La seconde moitié du XIXe siècle correspond à l'âge d'or de la porcelaine de Limoges. On assiste alors à une lutte acharnée entre les porcelainiers, et notamment entre les frères Haviland (Charles et Théodore). La porcelaine, présentée aux expositions universelles, acquiert une dimension internationale. L'exposition internationale des Arts décoratifs et industriels modernes de Paris, en 1925, proclame Limoges "capitale internationale de la porcelaine". Ainsi la production se modernise. Les manufactures souhaitent développer la notion de " Blancs de Limoges ", réputés pour la qualité de leurs kaolins et la perfection des techniques de fabrication. Outre les Blancs, les manufactures craquent pour la technique du grand feu qui permet d'avoir des coloris élégants, raffinés. On compote 35 usines de porcelaines au début du XXe siècle et environ 100 000 ouvriers. Entre-temps, les idées des progressistes comme Pierre Leroux ont fait leur chemin. La CGT naît à Limoges en 1895, et, en 1905, Limoges est secouée par de violentes grèves.
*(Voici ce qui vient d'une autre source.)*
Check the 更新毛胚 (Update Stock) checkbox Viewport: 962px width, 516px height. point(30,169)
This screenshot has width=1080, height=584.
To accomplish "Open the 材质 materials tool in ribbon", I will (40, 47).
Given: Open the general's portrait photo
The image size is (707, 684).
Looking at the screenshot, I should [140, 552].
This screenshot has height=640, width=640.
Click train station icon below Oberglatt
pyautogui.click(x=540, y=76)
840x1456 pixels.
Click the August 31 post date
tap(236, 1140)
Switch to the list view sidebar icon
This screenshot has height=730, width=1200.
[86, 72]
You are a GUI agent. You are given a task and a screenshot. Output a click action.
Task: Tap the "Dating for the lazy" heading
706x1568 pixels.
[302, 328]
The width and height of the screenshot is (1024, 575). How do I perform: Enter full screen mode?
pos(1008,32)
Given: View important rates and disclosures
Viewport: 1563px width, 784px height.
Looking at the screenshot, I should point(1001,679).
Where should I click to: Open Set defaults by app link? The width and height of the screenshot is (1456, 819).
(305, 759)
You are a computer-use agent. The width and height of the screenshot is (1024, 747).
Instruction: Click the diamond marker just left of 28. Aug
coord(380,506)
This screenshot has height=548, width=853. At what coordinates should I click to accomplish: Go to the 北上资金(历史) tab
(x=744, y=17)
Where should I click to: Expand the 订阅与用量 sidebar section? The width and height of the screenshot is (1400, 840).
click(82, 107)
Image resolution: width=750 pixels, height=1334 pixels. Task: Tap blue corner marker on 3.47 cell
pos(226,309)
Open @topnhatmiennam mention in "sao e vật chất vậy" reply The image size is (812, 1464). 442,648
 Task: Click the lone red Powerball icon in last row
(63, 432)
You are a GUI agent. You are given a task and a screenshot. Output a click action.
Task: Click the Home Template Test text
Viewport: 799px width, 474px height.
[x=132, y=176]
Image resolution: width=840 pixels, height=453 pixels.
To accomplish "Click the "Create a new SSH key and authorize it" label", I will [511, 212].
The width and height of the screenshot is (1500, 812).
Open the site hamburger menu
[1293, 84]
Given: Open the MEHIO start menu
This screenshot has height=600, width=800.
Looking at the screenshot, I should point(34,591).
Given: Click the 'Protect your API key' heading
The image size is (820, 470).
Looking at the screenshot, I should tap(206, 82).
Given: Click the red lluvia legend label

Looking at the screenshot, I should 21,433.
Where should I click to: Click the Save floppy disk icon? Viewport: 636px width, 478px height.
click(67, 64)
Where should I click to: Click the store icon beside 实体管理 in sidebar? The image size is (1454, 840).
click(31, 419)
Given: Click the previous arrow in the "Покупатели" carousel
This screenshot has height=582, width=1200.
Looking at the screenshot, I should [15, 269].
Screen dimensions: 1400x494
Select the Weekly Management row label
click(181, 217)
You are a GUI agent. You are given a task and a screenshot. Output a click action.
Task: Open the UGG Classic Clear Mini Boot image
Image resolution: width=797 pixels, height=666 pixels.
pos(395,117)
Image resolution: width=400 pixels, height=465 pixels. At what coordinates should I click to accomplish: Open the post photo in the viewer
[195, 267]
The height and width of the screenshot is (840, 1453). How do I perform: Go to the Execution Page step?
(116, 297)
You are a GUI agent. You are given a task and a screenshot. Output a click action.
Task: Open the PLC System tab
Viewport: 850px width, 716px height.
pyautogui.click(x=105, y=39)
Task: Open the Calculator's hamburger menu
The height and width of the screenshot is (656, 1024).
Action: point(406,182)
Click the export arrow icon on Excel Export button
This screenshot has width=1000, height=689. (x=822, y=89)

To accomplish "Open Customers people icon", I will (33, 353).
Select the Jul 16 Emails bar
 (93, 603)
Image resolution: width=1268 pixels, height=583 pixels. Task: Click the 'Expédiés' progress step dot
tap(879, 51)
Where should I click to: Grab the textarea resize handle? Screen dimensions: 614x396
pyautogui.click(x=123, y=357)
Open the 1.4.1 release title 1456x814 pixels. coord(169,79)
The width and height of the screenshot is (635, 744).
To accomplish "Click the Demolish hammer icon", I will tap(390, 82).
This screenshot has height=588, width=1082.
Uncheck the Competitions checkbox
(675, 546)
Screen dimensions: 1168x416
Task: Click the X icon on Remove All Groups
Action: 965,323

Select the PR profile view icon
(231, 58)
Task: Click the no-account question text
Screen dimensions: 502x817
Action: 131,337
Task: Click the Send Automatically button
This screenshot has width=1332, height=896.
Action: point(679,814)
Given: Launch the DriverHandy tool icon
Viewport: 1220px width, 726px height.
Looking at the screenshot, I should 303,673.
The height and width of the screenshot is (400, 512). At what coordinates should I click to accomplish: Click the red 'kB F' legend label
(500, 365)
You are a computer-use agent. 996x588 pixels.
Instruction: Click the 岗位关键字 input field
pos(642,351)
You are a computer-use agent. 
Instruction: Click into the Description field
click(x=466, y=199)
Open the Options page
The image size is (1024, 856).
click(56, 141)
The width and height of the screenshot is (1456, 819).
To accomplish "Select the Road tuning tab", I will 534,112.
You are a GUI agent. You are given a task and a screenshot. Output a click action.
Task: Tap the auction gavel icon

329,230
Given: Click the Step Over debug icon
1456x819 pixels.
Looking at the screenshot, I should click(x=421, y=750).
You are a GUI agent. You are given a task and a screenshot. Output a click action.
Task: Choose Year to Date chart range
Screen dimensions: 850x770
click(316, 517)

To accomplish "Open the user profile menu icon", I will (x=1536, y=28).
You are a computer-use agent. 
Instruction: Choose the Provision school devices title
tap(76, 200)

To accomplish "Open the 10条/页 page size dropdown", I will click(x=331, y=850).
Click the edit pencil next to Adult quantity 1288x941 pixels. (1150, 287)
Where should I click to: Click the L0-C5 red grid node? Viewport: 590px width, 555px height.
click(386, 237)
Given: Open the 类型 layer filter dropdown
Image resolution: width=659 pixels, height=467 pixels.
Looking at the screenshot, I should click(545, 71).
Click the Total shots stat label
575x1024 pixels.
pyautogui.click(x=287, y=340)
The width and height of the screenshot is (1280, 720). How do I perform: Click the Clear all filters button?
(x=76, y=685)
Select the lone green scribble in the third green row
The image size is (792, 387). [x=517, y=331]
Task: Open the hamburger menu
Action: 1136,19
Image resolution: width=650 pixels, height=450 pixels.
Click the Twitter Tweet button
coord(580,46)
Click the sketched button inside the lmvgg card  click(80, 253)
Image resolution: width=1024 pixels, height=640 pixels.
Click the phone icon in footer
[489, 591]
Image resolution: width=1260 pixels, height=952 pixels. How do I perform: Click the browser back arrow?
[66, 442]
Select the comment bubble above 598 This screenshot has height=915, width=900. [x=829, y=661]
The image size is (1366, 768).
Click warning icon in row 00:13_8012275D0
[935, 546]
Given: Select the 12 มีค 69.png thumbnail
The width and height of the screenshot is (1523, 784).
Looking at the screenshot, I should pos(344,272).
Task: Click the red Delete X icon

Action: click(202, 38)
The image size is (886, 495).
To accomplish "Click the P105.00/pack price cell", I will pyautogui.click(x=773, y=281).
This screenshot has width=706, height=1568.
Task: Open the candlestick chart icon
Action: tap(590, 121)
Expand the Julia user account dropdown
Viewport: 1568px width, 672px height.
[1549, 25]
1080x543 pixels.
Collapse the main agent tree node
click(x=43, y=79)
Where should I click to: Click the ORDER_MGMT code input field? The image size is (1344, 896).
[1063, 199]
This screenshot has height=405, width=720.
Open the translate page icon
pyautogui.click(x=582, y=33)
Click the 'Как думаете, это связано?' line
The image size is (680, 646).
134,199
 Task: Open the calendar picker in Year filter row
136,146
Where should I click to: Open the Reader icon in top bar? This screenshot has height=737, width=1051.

Un prestige inaltérable mais une activité à diversifier. Au XXe siècle, en Europe ou en Amérique du Nord, la renommée de Limoges n'est plus à faire. De nouvelles fabriques apparaissent, des noms prestigieux (Bernardaud, Raynaud, Camille Tharaud...) et deux styles émergent : l'Art nouveau et l'Art déco. En effet, depuis le début, les formes et le décor de la porcelaine évoluent avec les styles artistiques. Dans la seconde moitié du XXe siècle, les designers sont à pied d'oeuvre pour proposer des modèles originaux en conformité avec le style de l'époque. On peut citer notamment Raymond Loewy et son service pour Air France. Les grèves, crises et guerres du XXe siècle ont bien sûr touché sérieusement ces fabriques, mais, grâce à un savoir-faire exceptionnel, renforcé par la présence d'écoles d'artistes et d'ingénieurs en céramique, Limoges a su garder intacts sa qualité et son prestige. Aujourd'hui, la porcelaine limousine connaît des usages inventifs et inattendus. Le Centre Régional des Arts du Feu a pour mission d'inciter les artistes, ingénieurs et architectes à utiliser les matériaux céramiques et à leur donner un rôle à part entière dans la création contemporaine. Ainsi fabrique-t-on aujourd'hui du mobilier urbain en céramique (banc, signalétiques, luminaires...) et même des prothèses et des imprimantes 3D céramique. Un pôle de compétitivité européen a vu le jour en 2008. Il compte aujourd'hui 120 membres dont bon nombre de start-up issues de l'université de Limoges. La céramique est donc au coeur de l'innovation industrielle et son avenir reste encore à écrire.

Le kaolin. Le kaolin, du chinois kao (haut) et ling (colline), fut découvert pour la première fois en France, au clos de Barre à Saint-Yrieix-la-Perche, en 1767, par le chirurgien Darnet, intrigué par cette terre blanche utilisée pour la lessive. Le kaolin entre pour 50 % environ dans la fabrication de la porcelaine de Limoges. Marcognac fut la plus ancienne et la principale carrière de kaolin limousin. Elles ont toutes cessé leur activité.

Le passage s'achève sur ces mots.